"Voglio vedere la quarta stella brillare sulla camiseta". C'è un coro che sta spopolando in queste ore nelle piazze e nei bar argentini e che rimbalza sui social. I tifosi della Selecciòn non si accontentano e, dopo la vittoria in Qatar nel 2022, la squadra allenata da Lionel Scaloni è ovviamente tra le favorite.
Considerato anche che 17 giocatori su 26 della rosa attuale sono campioni del mondo e la squadra titolare, salvo imprevisti, dovrebbe vedere confermati otto giocatori che scesero in campo contro la Francia nella finale di quattro anni fa. Sarà "l'ultimo tango" a un mondiale per Lionel Messi, 39 anni e otto volte pallone d'oro, nella stessa terra, gli Stati Uniti, dove 32 anni fa giocò la sua ultima coppa del mondo Diego Armando Maradona.

Saranno circa 30mila i tifosi argentini pronti a tifare la squadra mercoledì 17 giugno alle 3 (ora italiana), all'Arrowhead Stadium di Kansas City (Stati Uniti), dove l'Albiceleste debutterà contro l'Algeria guidata dal tecnico bosniaco Vladimir Pektović, "Vlado", che in passato allenò Svizzera e Lazio.
La prima partita del Girone J - le altre due squadre sono Austria e Giordiania - sulla carta è più che abbordabile per l'Argentina, che tuttavia non dovrà sottovalutare una nazionale tornata ai Mondiali dopo 12 anni - in Brasile raggiunse gli ottavi di finale - e desiderosa di esprimere il proprio talento.
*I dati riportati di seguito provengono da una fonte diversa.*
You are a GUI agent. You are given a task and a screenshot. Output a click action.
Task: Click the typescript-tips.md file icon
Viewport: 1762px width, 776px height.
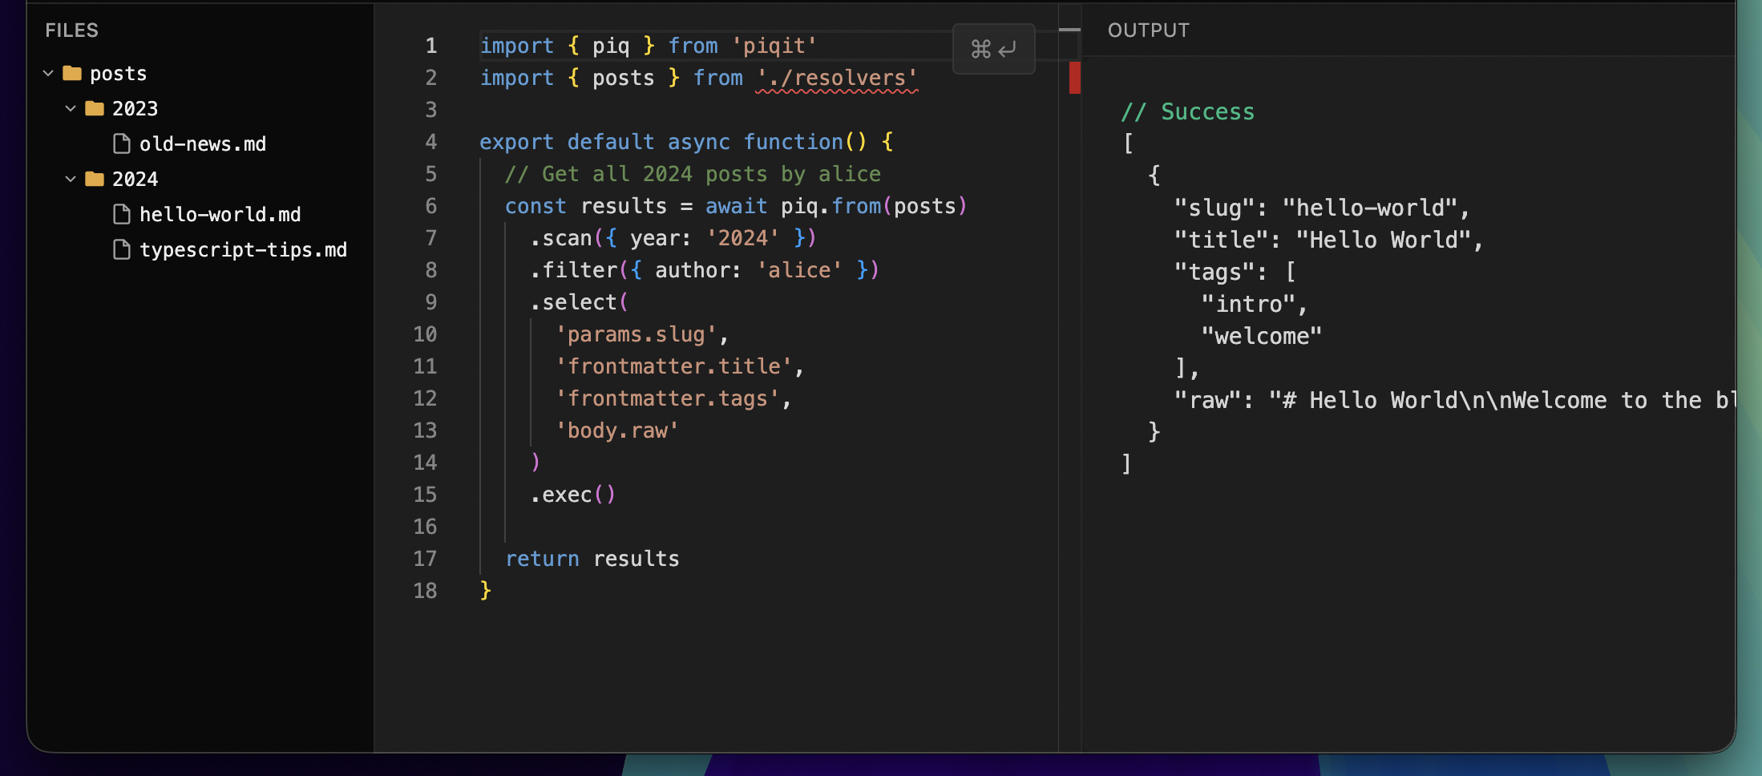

A partire da quello di Ryad Mahrez, 35enne ex Leicester e Manchester City e ora attaccante della saudita Al-Ahli.
Formazione
Con ogni probabilità, Scaloni schiererà un 4-3-3 - ma nell'ultimo allenamento ha provato anche un modulo con la difesa a tre - che dovrebbe vedere tra i pali 'El Dibu' Martinez, eroe della finale contro la Francia con la sua parata di piede al 123/o, al rientro da un infortunio all'anulare della mano destra. La linea difensiva, da destra a sinistra dovrebbe essere composta da Molina, Romero, Otamendi (o Martinez) e Medina.
Sulla mediana quantità e qualità con De Paul, Enzo Fernandez e Mac Allister, mentre davanti il tridente sarà composto da Messi, Thiago Almada e Lautaro Martinez. Dal ritiro di Kansas City, la città scelta come quartier generale dai campioni del mondo, arrivano anche buone notizie dall'infermeria: il centrocampista Leandro Paredes (ex Roma ora al Boca) e il terzino sinistro Nicolàs Tagliafico sono vicini al recupero, anche se salteranno l'esordio.
Figlio d'arte
Gli argentini si troveranno davanti una squadra che in porta schiera Luca Zidane, portiere del Granada in Spagna e figlio di Zizou. Nato nel 1998 in Francia, ha però deciso di rappresentare la nazionale dei propri nonni. I Fennec, così è chiamata la squadra nordafricana in relazione al nome di una volpe tipica del deserto del Sahara, sono in ritiro nella città universitaria di Lawrence, a nemmeno un'ora di auto dallo stadio della prima partita.
In attacco, oltre a Mahrez, il faro è Mohamed Amoura: l'attaccante classe 2000 ha terminato la stagione in Bundesliga con il Wolfsburg segnando otto gol e realizzando quattro assist in 30 partite giocate. Amoura, che nell'ultima parte di stagione non ha brillato, è stato però decisivo per il cammino degli algerini verso il mondiale americano, realizzando dieci reti nelle qualificazioni.